Abstract

Patients with obstructive sleep apnoea (OSA) have an increased cardiovascular mortality and probably also an increased incidence of sudden cardiac death. Thus the question arises whether ventricular late potentials can constitute markers for an increased electric vulnerability in these patients. Signal-averaged electrocardiograms were recorded in 64 patients (6 female, 58 male; mean age 53.2 y) with OSA (mean apnoea-hypopnoea index (AHI) 41.7 h-1 +/- 24.3 h-1). Furthermore, a continuous ambulatory electrocardiogram and gated radionuclide ventriculography were performed. Ventricular late potentials were recorded in 5 men out of 64 patients. Two of them had coronary artery disease (1 patient post-myocardial infarction), 2 hypertension, and 1 nocturnal hypertension. No correlation could be traced between left ventricular ejection fraction, severity and extent of ventricular premature beats, or severity of OSA and occurrence of ventricular late potentials. It was noticeable, however, that the patients with ventricular late potentials had severe OSA (mean AHI 50.2/h vs. 40.9/h).

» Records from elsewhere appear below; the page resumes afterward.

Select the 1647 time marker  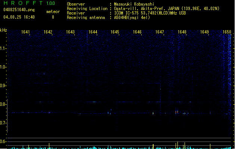(160, 32)
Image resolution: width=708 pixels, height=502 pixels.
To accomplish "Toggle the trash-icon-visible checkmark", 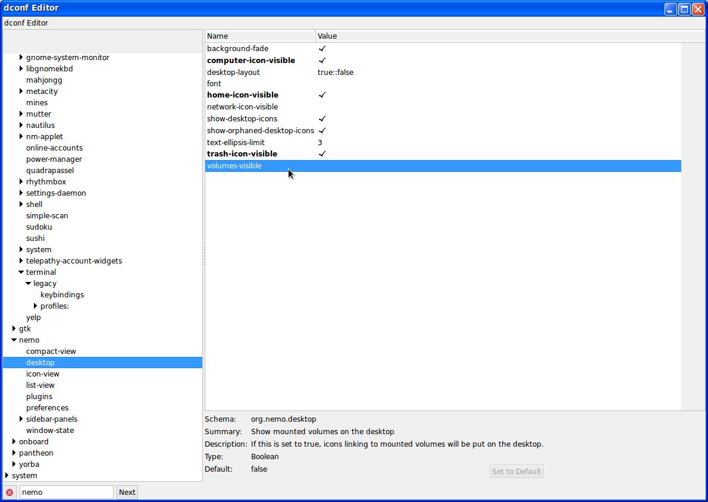I will [x=322, y=154].
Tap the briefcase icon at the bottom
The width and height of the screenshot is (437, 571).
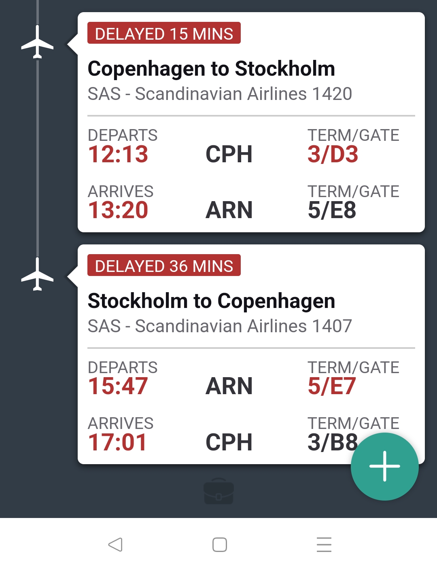point(219,491)
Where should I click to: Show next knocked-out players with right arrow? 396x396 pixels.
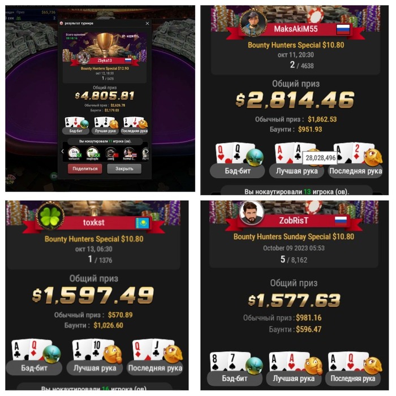pos(148,152)
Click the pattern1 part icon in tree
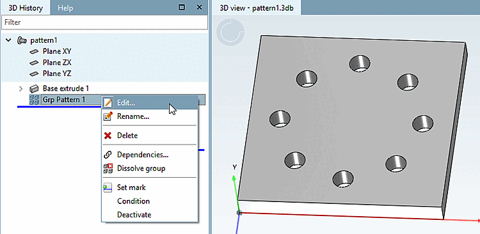 (x=22, y=40)
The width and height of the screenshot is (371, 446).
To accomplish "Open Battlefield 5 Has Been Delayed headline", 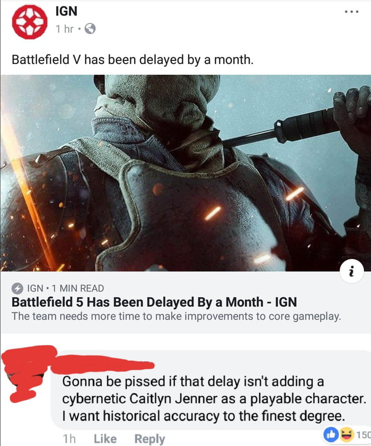I will [154, 302].
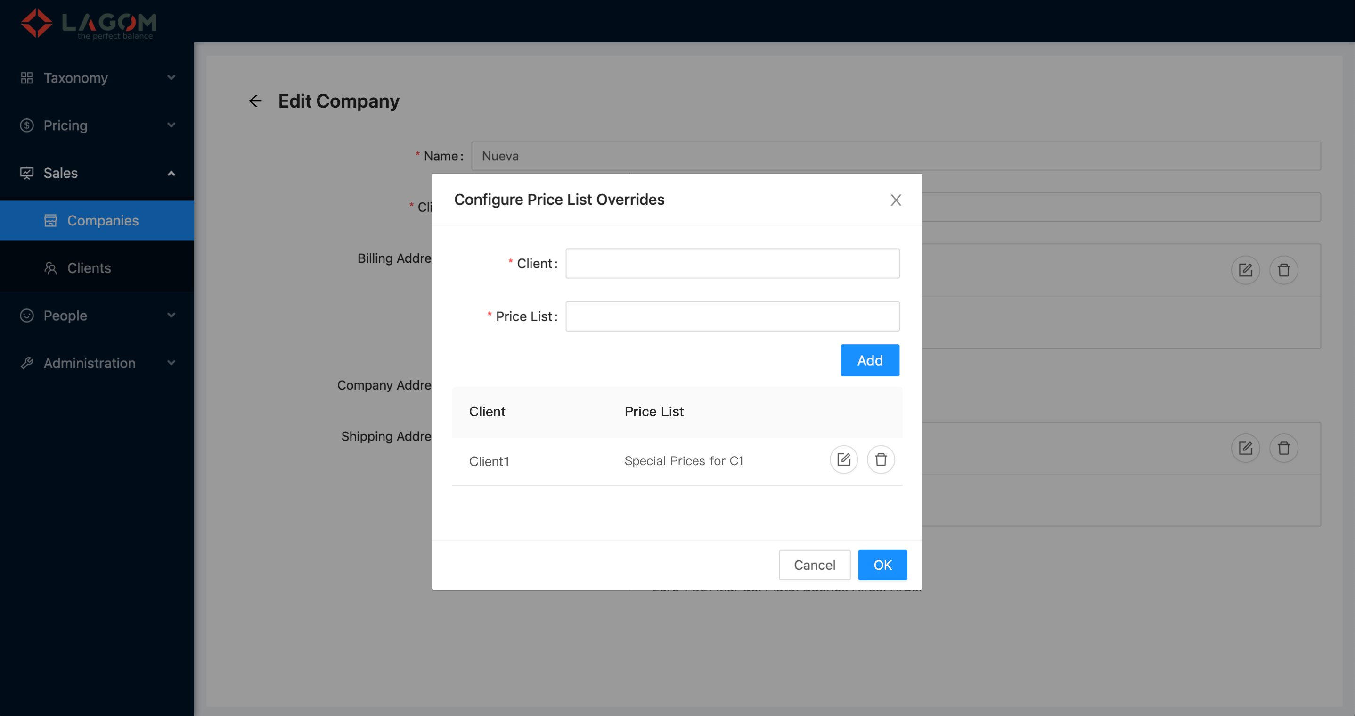Viewport: 1355px width, 716px height.
Task: Expand the Pricing sidebar section
Action: click(x=97, y=125)
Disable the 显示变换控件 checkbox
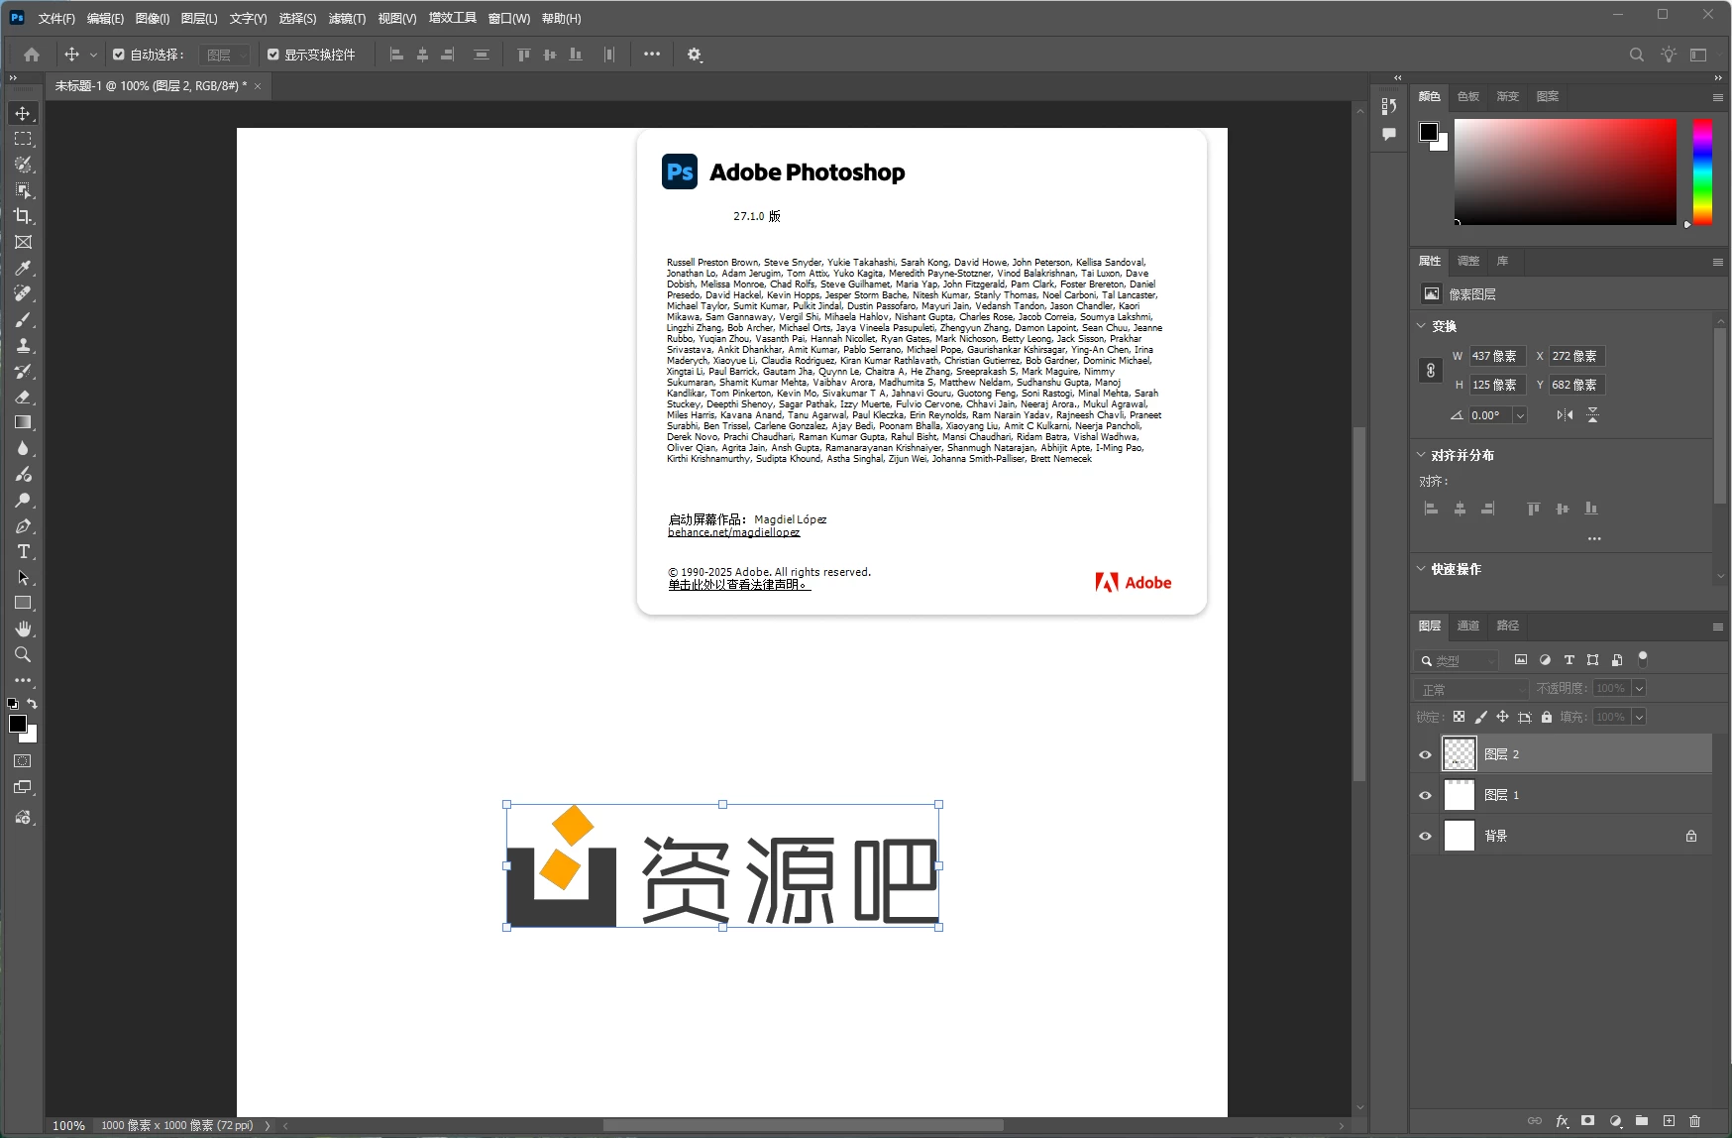1732x1138 pixels. pyautogui.click(x=273, y=55)
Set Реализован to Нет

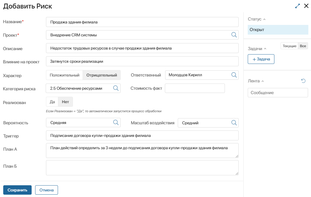click(x=65, y=102)
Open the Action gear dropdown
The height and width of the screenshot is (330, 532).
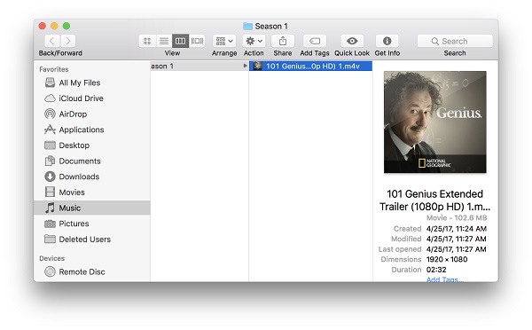click(254, 41)
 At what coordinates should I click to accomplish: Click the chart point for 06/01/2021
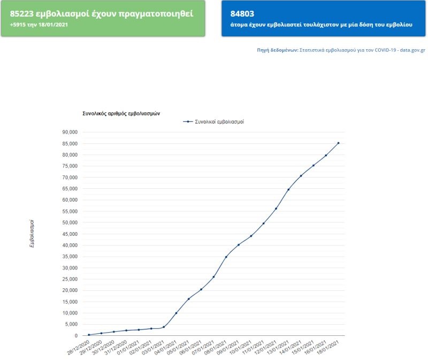pos(201,289)
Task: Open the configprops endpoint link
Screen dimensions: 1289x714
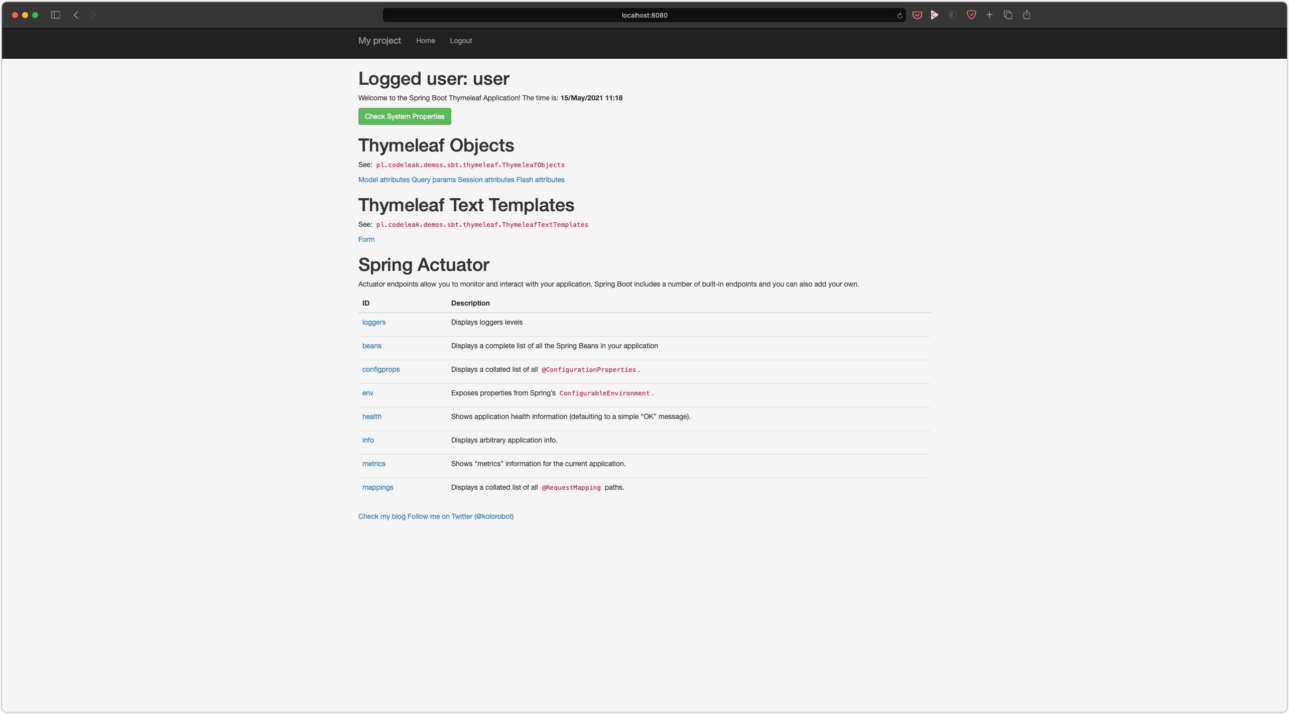Action: (x=380, y=369)
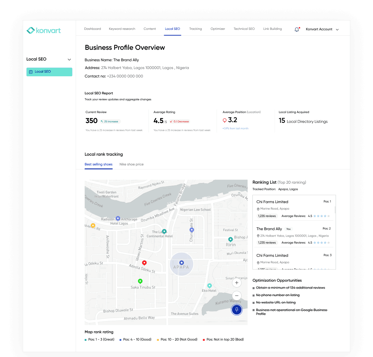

Although OSA may lead to structural myocardial changes that could be the basis for re-entrant circuits, ventricular late potentials were found in only 7.8% of these patients. The results of this study demonstrate that at present ventricular late potentials and signal-averaged electrocardiograms do not prove useful as screening methods for risk stratification of patients with OSA.